Part 1: Verification
Given \( y = ke^x - 1 \).
L.H.S: \( \frac{dy}{dx} = k(e^x) - 0 = ke^x \)
R.H.S: \( y + 1 = (ke^x - 1) + 1 = ke^x \)
Since L.H.S = R.H.S, the function is a solution.
Part 2: Value of k
The curve passes through the point \( (0, 1) \). Substitute \( x = 0 \) and \( y = 1 \) into the equation:
\[ 1 = ke^0 - 1 \] \[ 1 = k(1) - 1 \] \[ k = 2 \]So, the value of the constant \( k \) is 2.
EXERCISE 3
Q1
Form the differential equation not containing the arbitrary constants and satisfied by the equation \( x^2 - y^2 = a^2 \), where \( a \) is an arbitrary constant.
Answer: \( x - y \frac{dy}{dx} = 0 \)
Given equation: \( x^2 - y^2 = a^2 \)
Differentiating both sides with respect to \( x \):
\[ 2x - 2y \frac{dy}{dx} = 0 \]Dividing by 2:
\[ x - y \frac{dy}{dx} = 0 \]This differential equation is free from the arbitrary constant \( a \).
Q2
Find the differential equation of the family of circles having centre at origin.

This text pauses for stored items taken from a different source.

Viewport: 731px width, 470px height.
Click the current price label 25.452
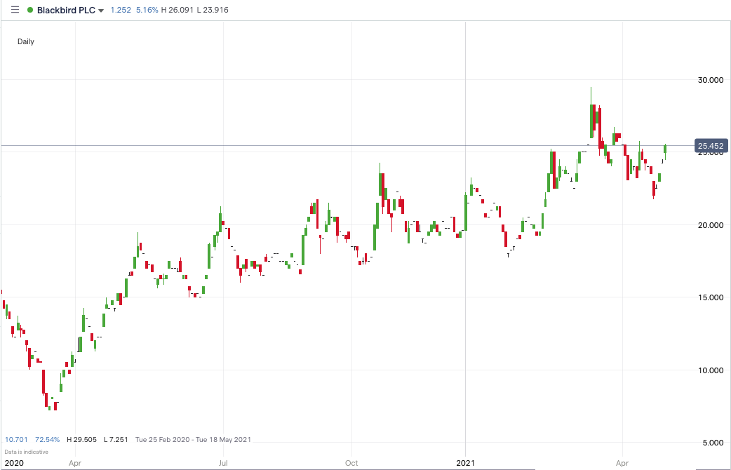[711, 145]
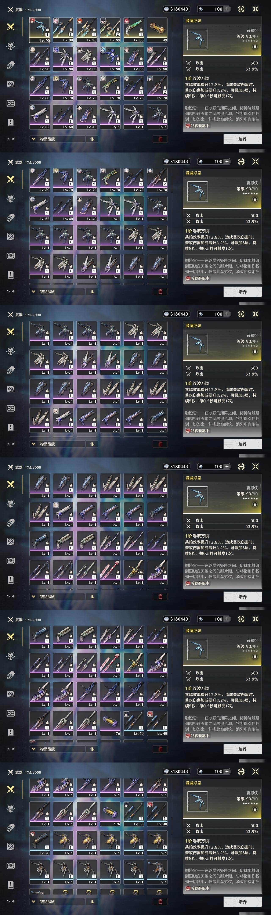271x915 pixels.
Task: Click the plus icon beside 100 in the topmost panel
Action: click(x=227, y=9)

Answer: \( x + y \frac{dy}{dx} = 0 \)
The equation of the family of circles with center at origin \((0,0)\) and radius \( r \) is:
\[ x^2 + y^2 = r^2 \]Here, \( r^2 \) is the arbitrary constant. Differentiating with respect to \( x \):
\[ 2x + 2y \frac{dy}{dx} = 0 \] \[ 2(x + y \frac{dy}{dx}) = 0 \] \[ x + y \frac{dy}{dx} = 0 \]Q3
Form the differential equation of the family of circles having centre on \( y - axis \) and passing through origin.

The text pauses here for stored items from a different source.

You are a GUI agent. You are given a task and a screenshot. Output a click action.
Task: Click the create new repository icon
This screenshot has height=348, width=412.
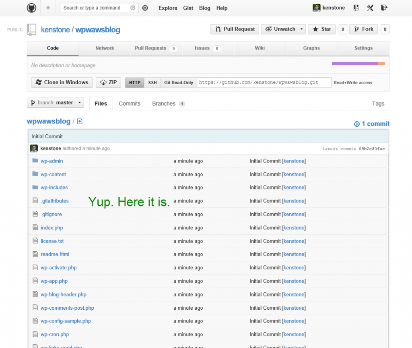356,8
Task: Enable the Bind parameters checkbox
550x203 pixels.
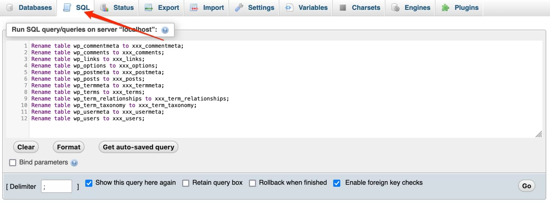Action: point(13,163)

Answer: \( (x^2 - y^2) \frac{dy}{dx} - 2xy = 0 \)
Let the center be \((0, a)\). Since the circle passes through the origin \((0,0)\), the radius is \( a \).
The equation is: \( (x - 0)^2 + (y - a)^2 = a^2 \)
\[ x^2 + y^2 - 2ay + a^2 = a^2 \] \[ x^2 + y^2 = 2ay \quad \dots(1) \]Differentiating w.r.t \( x \):
\[ 2x + 2y \frac{dy}{dx} = 2a \frac{dy}{dx} \]From (1), substitute \( 2a = \frac{x^2 + y^2}{y} \) into the differential equation:
\[ 2x + 2y \frac{dy}{dx} = \left( \frac{x^2 + y^2}{y} \right) \frac{dy}{dx} \]Multiply by \( y \):
\[ 2xy + 2y^2 \frac{dy}{dx} = (x^2 + y^2) \frac{dy}{dx} \] \[ 2xy = (x^2 + y^2 - 2y^2) \frac{dy}{dx} \] \[ 2xy = (x^2 - y^2) \frac{dy}{dx} \] \[ (x^2 - y^2)\frac{dy}{dx} - 2xy = 0 \]Q4
Form the differential equation representing the family of curves \( y = e^{2x}(a + bx) \), where \( a, b \) are arbitrary constants.
Answer: \( \frac{d^2y}{dx^2} - 4\frac{dy}{dx} + 4y = 0 \)
Given: \( y = e^{2x}(a + bx) \)
Differentiating w.r.t \( x \):
\[ y' = 2e^{2x}(a + bx) + e^{2x}(b) \]Since \( e^{2x}(a+bx) = y \):
\[ y' = 2y + be^{2x} \quad \dots(1) \]Differentiating again:
\[ y'' = 2y' + 2be^{2x} \]From (1), \( be^{2x} = y' - 2y \). Substitute this into the \( y'' \) equation:
\[ y'' = 2y' + 2(y' - 2y) \] \[ y'' = 2y' + 2y' - 4y \] \[ y'' - 4y' + 4y = 0 \]Q5
Find the differential equation representing the parabolas having their vertices at origin and foci on positive direction of \( x-axis \).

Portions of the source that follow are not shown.